As minhas cidades - Torino


Não são muitas as minhas cidades de eleição, mas Turim faz parte desse pequeno ramalhete, presumo que para sempre. Para mim está indissoluvelmente imbricada na recordação do período que lá vivi. Foram 10 meses de uma mistura poderosa entre fuga e procura. A cidade acolheu-me, distante, indiferente ao meu deambular sorumbático e perdido. Do alto da sua arquitectura do novecento, parecia apenas trair a sua austeridade em exuberantes pormenores arte nova ou na imponência dos palácios reais, que revelavam a escolha de primeira capital do país, ainda antes de Roma. Alguns recantos convidavam, contudo, a ficar: a Piazza Carignano, em frente ao teatro que lhe deu o nome, ou a Via Garibaldi, com as suas intermináveis bancadas de livros em segunda mão. Hoje invade-me um gozo secreto saber que se deslocam à cidade pessoas vindas dos quatro cantos do mundo apenas para vislumbrar o chamado santo sudário, o famoso trapo com a suposta cara estampada do messias cristão, nas raras ocasiões em que é exposto publicamente. Depois, é a cidade dos jardins, especialmente o interminável Parco Valentino; dos deliciosos gelados, que se comem todo o ano (mesmo quando neva, especialmente os do Fiorio, na cosmopolita Via Po; ou da gigantesca Molle Antoneliana, hoje museu do cinema. O grandioso passado cinematográfico respira-se em cada esquina: nas enormes salas de cinema, nos festivais internacionalmente reconhecidos (incluindo o das mulheres, o da juventude e, claro está, o gay e lésbico), ou nas lojas de posters de todas as épocas.

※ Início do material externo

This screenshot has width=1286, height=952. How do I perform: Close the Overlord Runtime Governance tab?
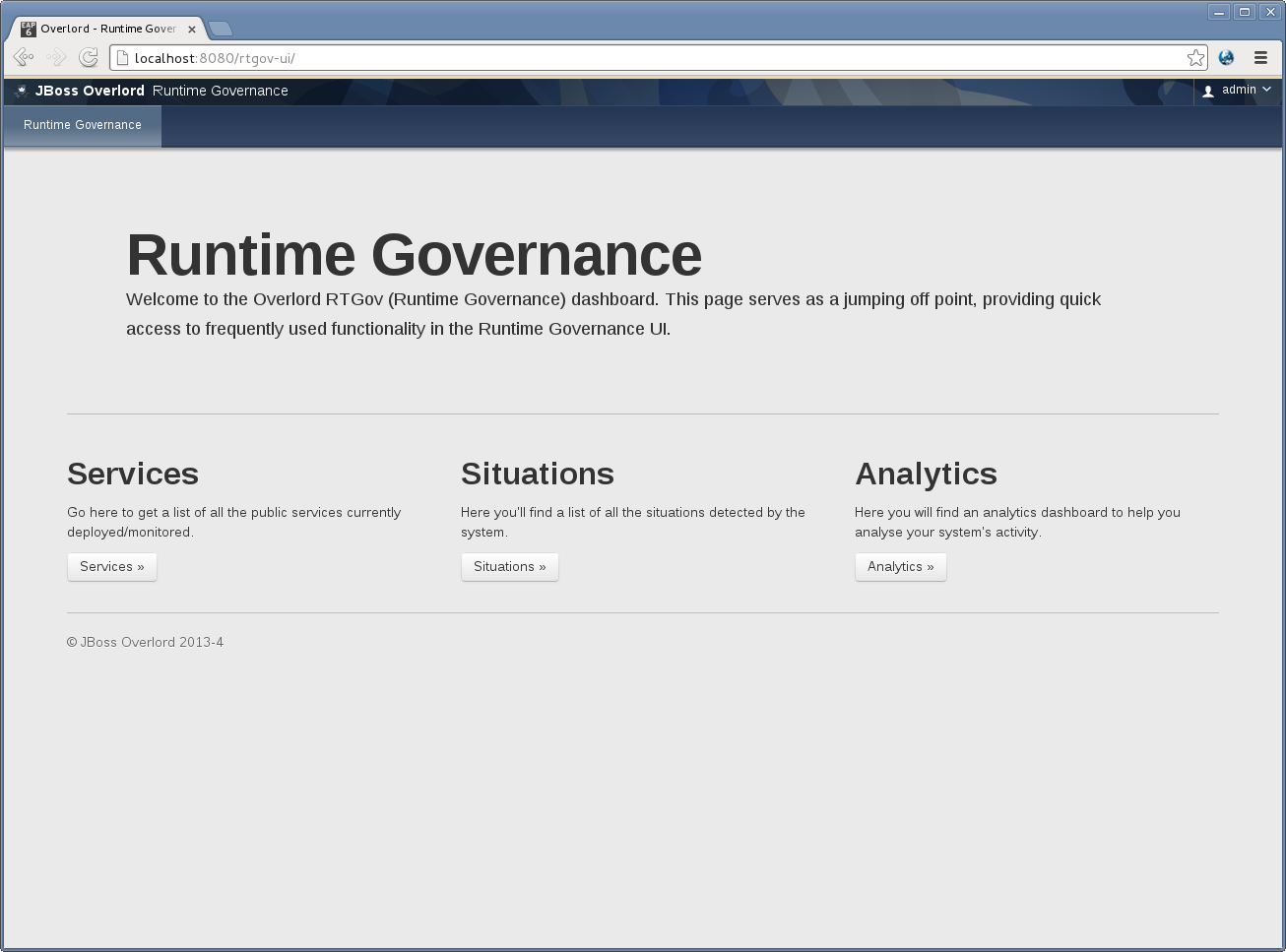click(x=193, y=29)
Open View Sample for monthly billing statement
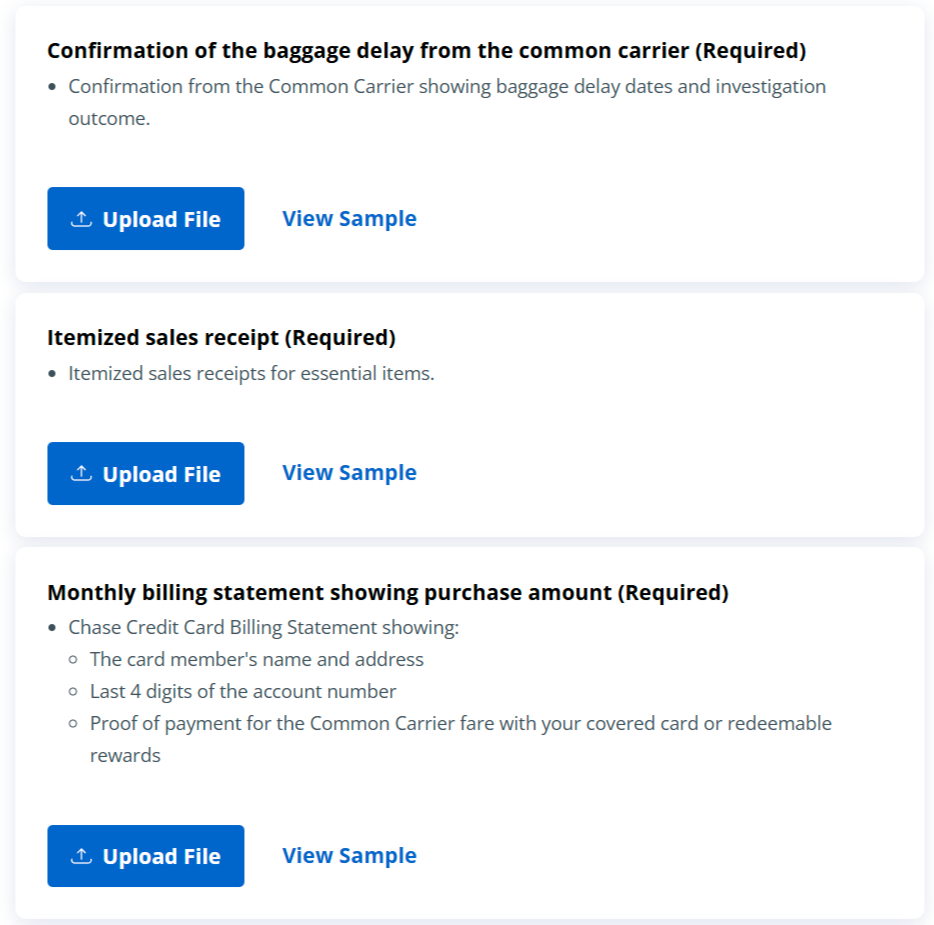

Com o tempo percebi que o calor da cidade devia procurá-lo dentro daquelas espessas paredes: nos cortile, pátios interiores onde se guardam as bicicletas e se espreita para a varanda dos vizinhos; nos antigos apartamentos, outrora residências aristocráticas, hoje divididas e arrendadas separadamente, com os seus velhos mas eficazes sistemas de riscaldamento; nas caves, onde se escondiam bares acolhedores como o Procope, onde se assistia ao melhor de jazz de vanguarda europeia. Depois, há o baloon, a fabulosa feira semanal, com os seus odores magrebinos e as preciosas velharias a forrar literalmente a parte leste da cidade; os murazzi, junto ao rio Po, por onde terão passeado Calvino, Primo Lévi ou Umberto Eco, à procura de inspiração; a omnipresença, por vezes opressiva, dos Alpes, que se vêem ao fundo de cada rua; a auréloa de cidade maldita, simbolizada numa gigantesca estátua de pedra negra, um dos vértices de um suposto triângulo satânico.
Refugiado na minha minúscula mansarda, onde o fumo dos cigarros e o próprio pensamento esbarrava no tecto baixo, deixei-me vencer pela cidade, e acabei por voltar para o Porto. Mas já trazia comigo o que procurava: a vontade irreprimível de saber o que o futuro me reservava.